Le temps avait été long. Je m'ennuyais et j'avais tout le loisir de penser à tout et à rien. Je ne m'étais toujours pas débarrassé de cette colère en moi. Malgré les rendez-vous avec mon psychologue. Je parlais peu. Je ne faisais que répondre vaguement à ses questions, ce qui l'agaçait. Je n'avais rien besoin de dire, il lui suffisait de m'analyser et de comprendre tout seul. Je ne pourrais pas dire qu'il laissa tomber mais il se découragea de ne pas pouvoir me faire dire la vérité.

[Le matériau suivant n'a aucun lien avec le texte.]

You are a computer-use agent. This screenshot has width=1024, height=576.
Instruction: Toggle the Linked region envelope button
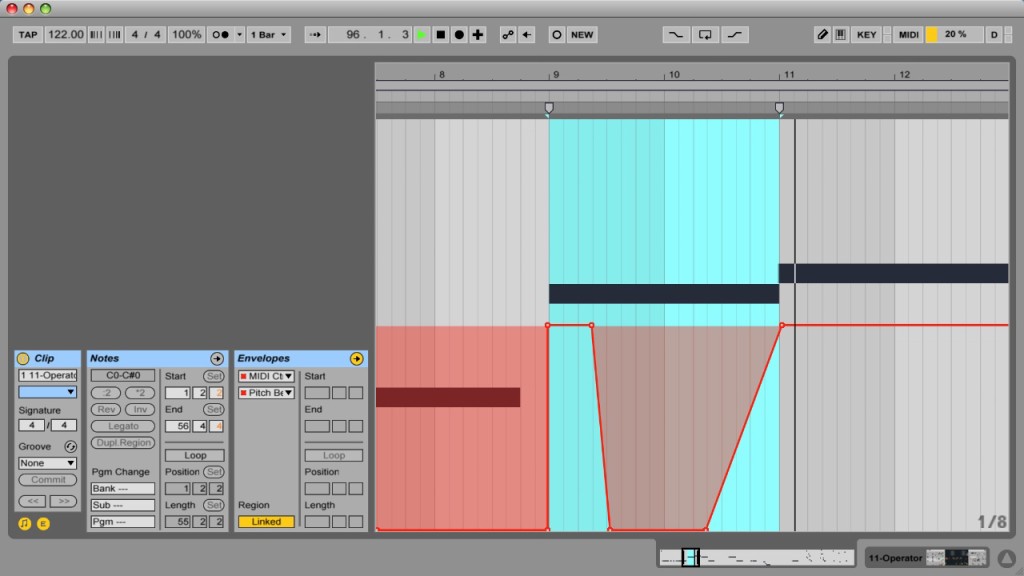[x=266, y=521]
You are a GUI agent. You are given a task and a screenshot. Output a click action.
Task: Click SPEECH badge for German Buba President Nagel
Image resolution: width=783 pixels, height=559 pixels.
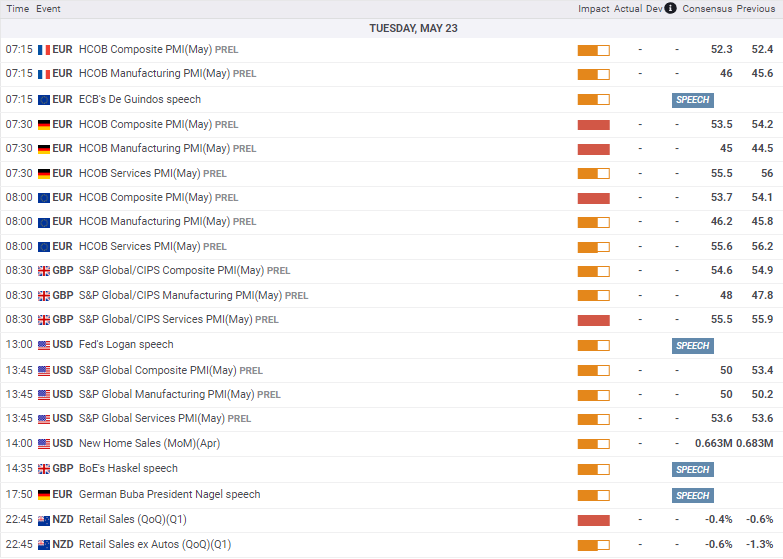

A la place, il écoutait les délires que j'avais eu et exigeait de savoir quand mon corps réagissait violemment à cause du manque que j'éprouvais à ne plus boire.
En parallèle, Dorian venait au petit soin tous les jours, jusqu'à ce que je quitte l'hôpital. Quand je fus transféré dans le centre d'abstinence, je découvris rapidement que je n'étais pas le seul jeune. Encore une fois, j'oubliais le monde extérieur qui m'appartenait et me concentrait sur ce qui ne pouvait pas sortir de mes pensées. Je me laissais encore aller à mes désirs et je ne parvenais toujours pas à lutter.

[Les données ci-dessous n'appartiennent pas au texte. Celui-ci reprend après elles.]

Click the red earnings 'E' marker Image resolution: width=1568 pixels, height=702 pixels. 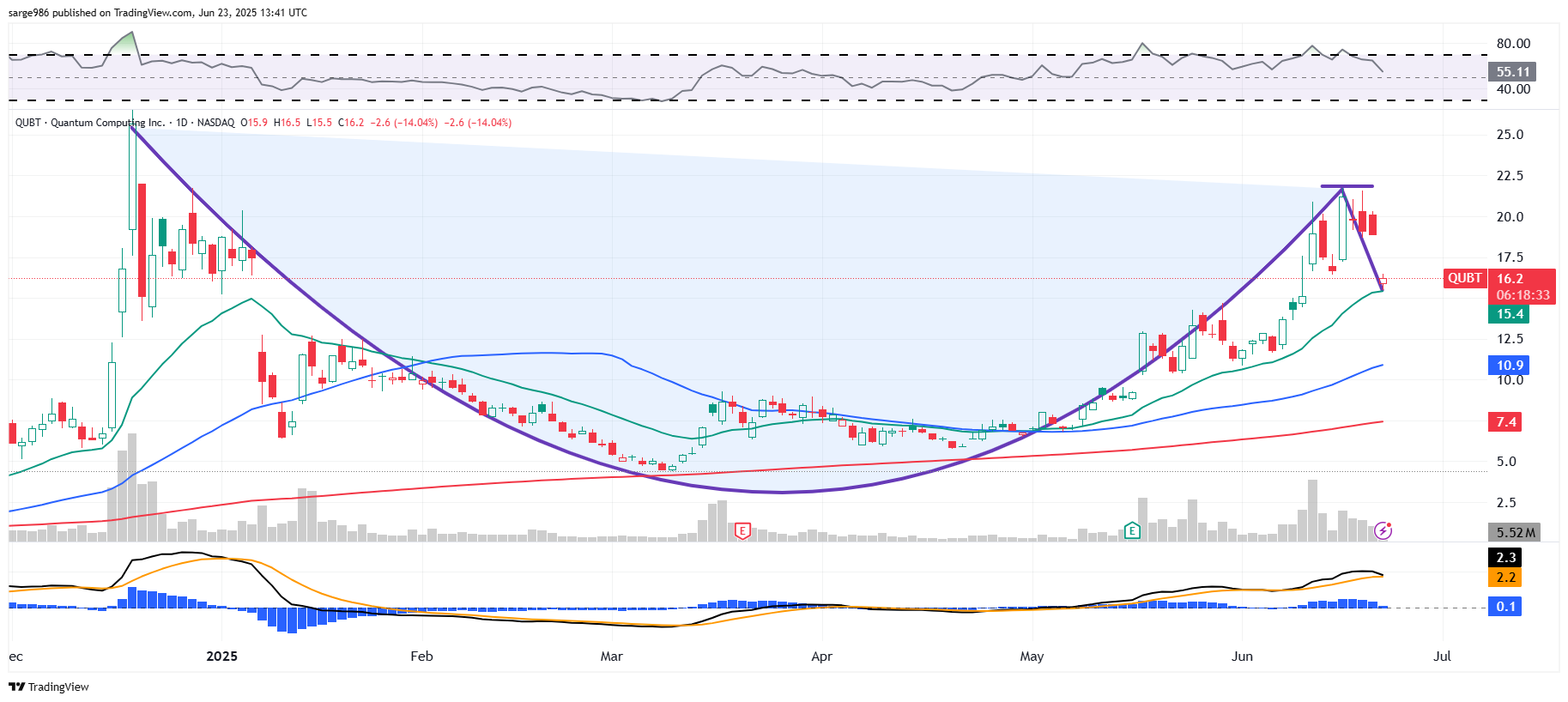(742, 531)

Il y avait un garçon. Un garçon plus âgé que moi. Il était beau, ou du moins, il m'envoûtait. J'étais attiré par lui. Ses yeux me dévoraient. Le temps que nous passâmes ensemble nous permit de nous apprivoiser puisque chacun d'entre nous avait sa colère qui le rendait méfiant et froid envers les autres. Il s'appelait Yann. Nous devînmes plus proches. Il me séduisait, ignorant ce qu'il semblait avoir compris de moi. Il était affamé tout autant que je l'étais. Mon corps brûlait au moindre de ses touchers. Un jeu de séduction impitoyable s'était mis en place entre nous.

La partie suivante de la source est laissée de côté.